The compression of the story cut out some characters and reduced the roles of others. A bard who accompanies the heros serves no purpose but comic relief of a very tired sort. Also, removal of an important character forced the writers (eight or nine of them - compression isn't easy) into compromising a rather fundamental point of the saga, greatly softening the resulting film. The compression wasn't all bad, as the story does move briskly. Unfortunately, without some of the background material, certain actions of the heros seem exceptionally foolish. The core of the story, a good one, remains.
The best thing about the film is the villains. They are superb, especially the Horned King. His nasty retainers and charnel house surroundings offer him excellent support, and set the nightmare schedule of the younger viewers for the next couple of months. The animators rarely go wrong when they are dealing with the bad guys (some witches more or less copied from The Sword in the Stone crossed with Sleeping Beauty aside), just as whenever they focussed on Taran and the nice princess they had difficulty in achieving bearability.

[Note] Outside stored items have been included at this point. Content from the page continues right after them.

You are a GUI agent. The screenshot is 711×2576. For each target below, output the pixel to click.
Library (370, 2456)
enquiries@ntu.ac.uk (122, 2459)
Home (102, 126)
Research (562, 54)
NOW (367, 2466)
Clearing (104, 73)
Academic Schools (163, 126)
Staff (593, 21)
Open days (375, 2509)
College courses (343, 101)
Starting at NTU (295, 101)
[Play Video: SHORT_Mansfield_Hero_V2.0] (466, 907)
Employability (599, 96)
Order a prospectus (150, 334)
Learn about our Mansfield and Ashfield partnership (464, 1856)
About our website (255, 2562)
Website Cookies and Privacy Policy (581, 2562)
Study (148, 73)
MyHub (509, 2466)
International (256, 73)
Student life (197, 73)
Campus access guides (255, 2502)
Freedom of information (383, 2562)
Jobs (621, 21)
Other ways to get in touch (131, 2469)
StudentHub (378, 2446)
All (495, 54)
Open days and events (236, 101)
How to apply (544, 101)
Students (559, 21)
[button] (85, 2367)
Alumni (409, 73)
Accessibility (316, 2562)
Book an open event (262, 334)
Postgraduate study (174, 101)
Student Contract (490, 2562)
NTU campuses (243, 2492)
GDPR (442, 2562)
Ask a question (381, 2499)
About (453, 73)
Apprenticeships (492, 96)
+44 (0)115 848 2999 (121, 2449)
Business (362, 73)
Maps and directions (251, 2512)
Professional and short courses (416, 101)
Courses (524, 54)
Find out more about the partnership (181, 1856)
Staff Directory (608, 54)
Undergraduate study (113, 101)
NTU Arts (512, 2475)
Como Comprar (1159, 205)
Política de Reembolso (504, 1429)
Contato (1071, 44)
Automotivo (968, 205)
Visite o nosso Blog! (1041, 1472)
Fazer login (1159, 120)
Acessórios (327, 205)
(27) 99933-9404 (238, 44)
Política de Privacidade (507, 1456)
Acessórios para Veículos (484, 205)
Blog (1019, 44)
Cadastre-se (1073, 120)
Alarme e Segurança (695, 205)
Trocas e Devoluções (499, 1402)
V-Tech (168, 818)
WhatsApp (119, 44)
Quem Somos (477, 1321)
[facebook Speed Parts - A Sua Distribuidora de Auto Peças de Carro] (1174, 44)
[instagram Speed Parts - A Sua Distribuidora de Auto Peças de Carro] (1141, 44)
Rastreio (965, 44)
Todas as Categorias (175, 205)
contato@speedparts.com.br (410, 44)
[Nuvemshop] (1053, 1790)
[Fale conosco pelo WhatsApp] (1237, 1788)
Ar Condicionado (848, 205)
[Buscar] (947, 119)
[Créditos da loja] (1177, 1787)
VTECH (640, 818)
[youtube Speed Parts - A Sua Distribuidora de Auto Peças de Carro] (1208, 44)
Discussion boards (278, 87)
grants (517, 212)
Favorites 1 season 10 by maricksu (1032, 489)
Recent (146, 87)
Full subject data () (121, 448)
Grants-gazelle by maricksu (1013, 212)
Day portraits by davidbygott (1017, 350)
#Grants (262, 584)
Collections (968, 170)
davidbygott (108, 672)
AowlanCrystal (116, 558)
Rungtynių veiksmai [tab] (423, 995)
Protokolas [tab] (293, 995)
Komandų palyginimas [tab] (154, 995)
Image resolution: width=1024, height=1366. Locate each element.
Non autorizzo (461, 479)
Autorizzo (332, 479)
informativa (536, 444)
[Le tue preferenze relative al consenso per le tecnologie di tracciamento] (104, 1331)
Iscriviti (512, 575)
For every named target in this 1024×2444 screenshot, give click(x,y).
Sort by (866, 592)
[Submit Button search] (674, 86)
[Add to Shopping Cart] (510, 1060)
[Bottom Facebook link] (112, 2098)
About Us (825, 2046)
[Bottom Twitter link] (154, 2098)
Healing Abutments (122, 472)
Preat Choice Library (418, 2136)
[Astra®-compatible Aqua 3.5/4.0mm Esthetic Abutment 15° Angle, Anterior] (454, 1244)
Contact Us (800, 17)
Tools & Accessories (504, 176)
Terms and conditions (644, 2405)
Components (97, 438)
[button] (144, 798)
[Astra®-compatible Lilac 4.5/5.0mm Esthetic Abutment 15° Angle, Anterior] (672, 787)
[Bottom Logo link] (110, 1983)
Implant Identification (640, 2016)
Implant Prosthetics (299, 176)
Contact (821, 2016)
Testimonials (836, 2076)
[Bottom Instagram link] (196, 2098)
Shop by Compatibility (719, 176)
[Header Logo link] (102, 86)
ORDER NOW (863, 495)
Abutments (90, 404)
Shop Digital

The Black Cauldron is photographed in 70mm, which implies widescreen. This resulted in a lot of extra work for the animators, and a couple years of delay. Not surprisingly, the results are similar to those of most live action films shot in widescreen. Action and spectacle shots look better, intimate shots involving a couple of characters talking together suffer from irrelevant borders. Fortunately, more of the film benefits from the wide format than suffers form it.
The voices are generally good. Except for a brief prologue spoken by John Huston, they are not overly familiar, a great failing of recent Disney animated films. (Eva Gabor as the voice of Miss Bianca! Really, now!) There are a few well known names behind the voices. John Hurt isn't a bit recognizable as the Horned King, but speaks superbly. Freddie Jones does what can be done with the mediocre lines of the bard. John Byner adds immeasurably to the character of Gurgi with his vocal interpretation, almost a textbook example of matching character to voice. (The order it was actually done, by the way. Record first, draw later, thus ensuring synchronisation of voice to lips.)
The Black Cauldron is a must for animation fans and parents of not-too-small children, with said little folks in tow. It figures to be the divorced father movie of the summer. General audiences will probably appreciate it, but are unlikely to respond with vigorous enthusiasm. Considering its tremendous cost, the Disney people will probably be releasing it for years to come before they show a profit on their investment. Do your bit for the future of animation and see The Black Cauldron.